I’m seeing a lot of people being excited, today, about putting in their orders for the first visionOS devices. Although it would be easy to dismiss this as simple Apple fan dribbling, their excitement is sort of hyperbolic. “This is a once in a lifetime opportunity,” says one person, talking about how now is the time to develop programs for this platform before all the existing tech giants come along and repeat their horrible “attention slot-machine” applications for this “new way of computing.”
So, other people are going to go off on the part where this developer is claiming that Apple has invented augmented reality; I don’t need to do that bit. I’m just going to spend a little time thinking about what this “new way of computing” means.
Okay, so this is a VR headset that not only tracks your eye and head position, but also your hands. So you don’t need separate controllers for your hands and you don’t need external cameras in your VR game room. Cool, cool. Let’s go ahead and think about this. What does this mean for interacting with software? Well, it means you can ditch the mouse/trackpad, because the headset can see your hands and you just reach out and fiddle with the stuff you’re doing. Web pages, I guess, or image processing documents. Maybe there’ll be some kind of Graffiti for writing, or some bullshit floaty keyboard that’s got an annoying lag and shitty hit detection (think first generation iOS screen keyboard and how satisfying that was for typing emails). Okay. And games, of course: immersive flashy stuff where you are really in the middle of things. That could be cool. But yeah, you’re going to want to do multiplayer and collaborative stuff, and there will be some cool and tricky tech there.

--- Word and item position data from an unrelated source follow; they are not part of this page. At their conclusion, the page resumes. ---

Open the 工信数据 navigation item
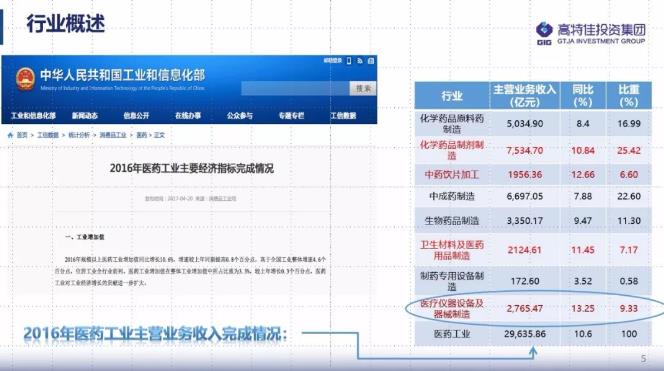 pyautogui.click(x=343, y=116)
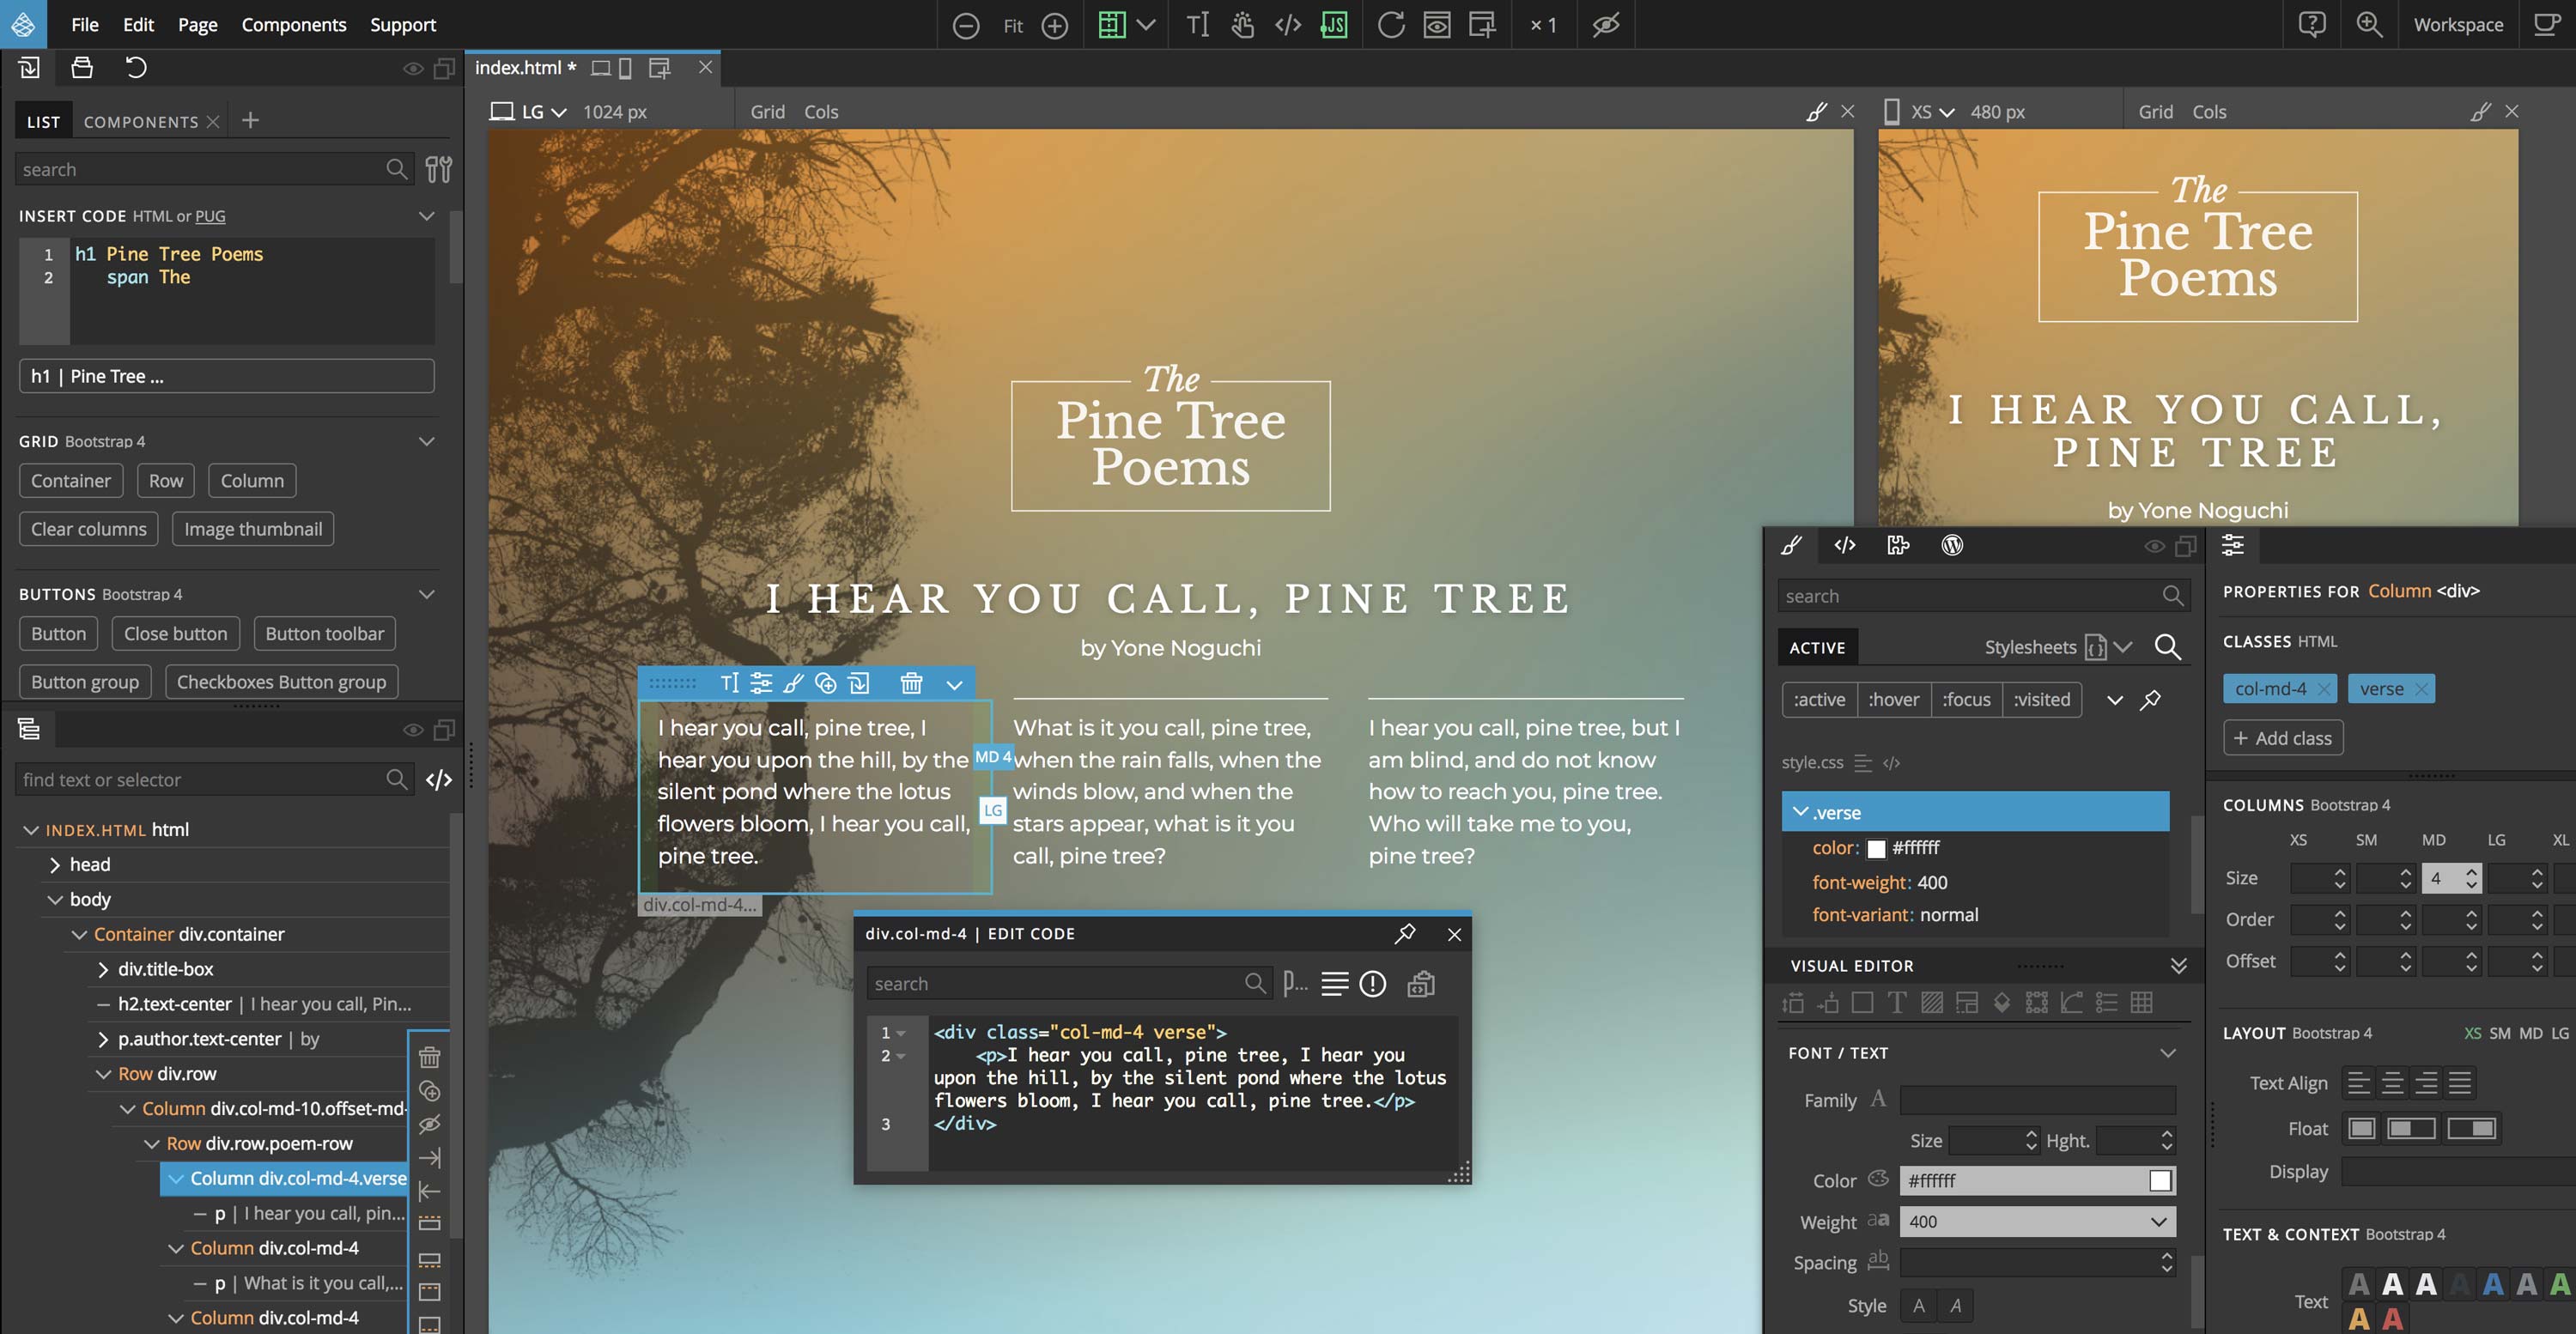Screen dimensions: 2576x1334
Task: Select the visual editor icon in properties panel
Action: tap(1792, 546)
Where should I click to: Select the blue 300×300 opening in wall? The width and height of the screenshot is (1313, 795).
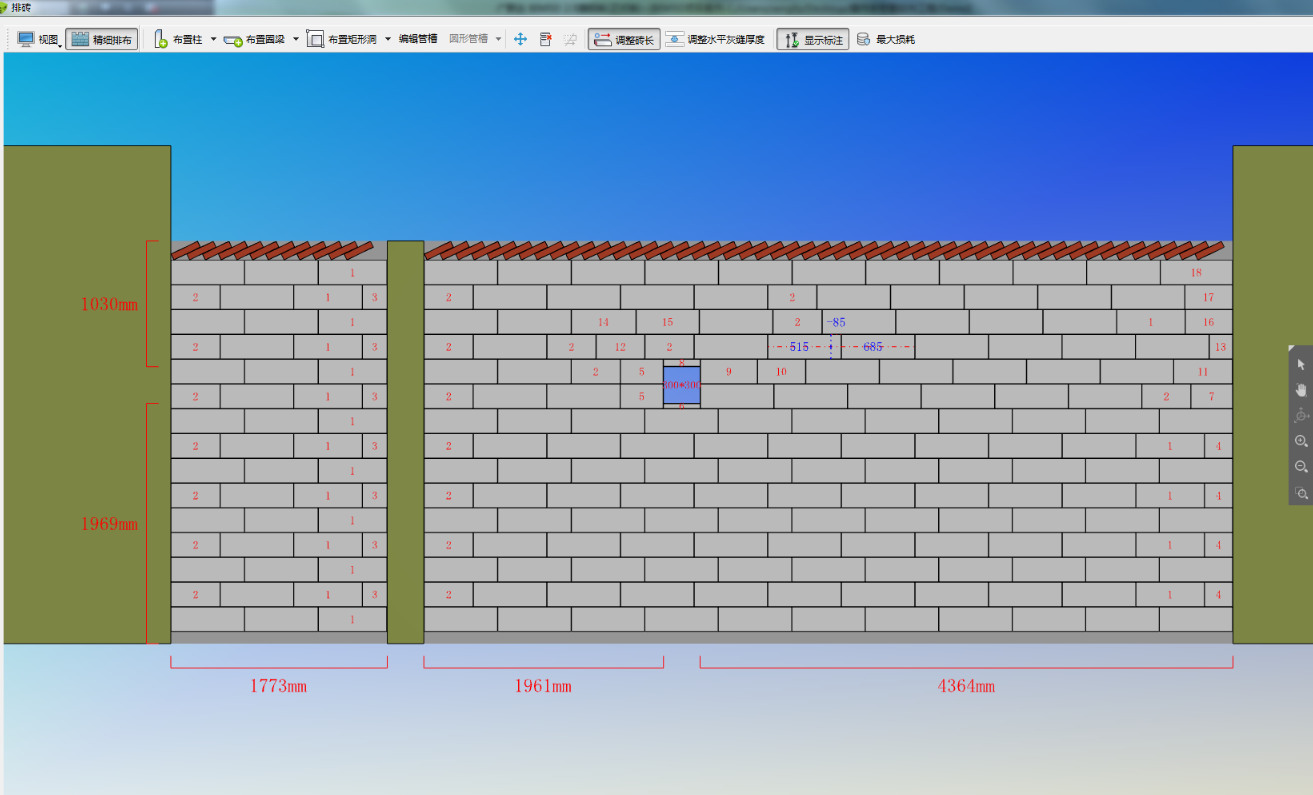coord(681,385)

But, does this make interacting with your bank better? Does it make reading your emails more exciting? Even after my spam filters, I still get over 100 junk messages every morning. How does letting my computer know where I’m looking and what I’m interested in, as well as where my hands are and how fast I’m eating my toast while reading the newspaper and going through my inbox make my life better? Oh, and since the cameras are looking at my hands, they’re really looking at the whole room, so they can figure out where my hands are. I already refuse to let Alexa into my house, on the grounds that I’m not interested in letting Amazon eavesdrop on me; why would I want my computer not only to be listening to everything in the room, but also looking at everything and everyone in the room? And why should I trust Apple any more than I trust Amazon?
Guys, this is not a fundamentally new way of interacting with a computer. It’s a progression. And, you know, it’s not unalloyed goodness. Take a device that does something cool, that’s specifically tailored for you. It knows everything about you and it anticipates your needs and desires. It knows all your private stuff, but that’s okay because it’s only for you. Now stick a network interface on it and let it talk to the rest of the world. Do you honestly think all that personal information is going to stay private, on that device? Of course it won’t.
Today, Amazon and Google aren’t tracking your eyes as you look at your screen (probably) because the current technology that can do that isn’t reliably enabled and deployed, and the information isn’t easily accessible to the application layer. Your smartphone is doing it, and your laptop might be, but your web browser has some limitations there. When your eyes *are* your mouse, and your hands *are* the keyboard, well, you’ve just wired yourself up to a polygraph so you can look at e-commerce sites, and that’s not even the scariest part — it’s just the most obvious.
“But wait,” I imagine you cry, “you aren’t getting it at all! This is transformative, it allows you to do physical stuff with data, in ways that have been really hard up to now! Think of remote operation of robotics! Actually fly with your drone! Really immersive and expansive astronomy! The world is your mollusk!” Oh, yeah. And that will all totally be worth it for somebody.
Yeah. AR has been around for years. When the iphone came out I said “finally someone is going to do this well.” And really they did. But for AR? What is it they’re going to do well? AR stuff, I guess – but nobody cares (where “nobody” means some thousands of people).
Good luck with that.
Exactly. And I’m reminded of Stephen Wolfram’s “A New Kind of Science,” which wasn’t, really. I have seen *two* crowdfunding appeals, today, from developers who want everyone to chip in so they can buy this new device. The only way this could be more redonkulous would be for them to involve a blockchain.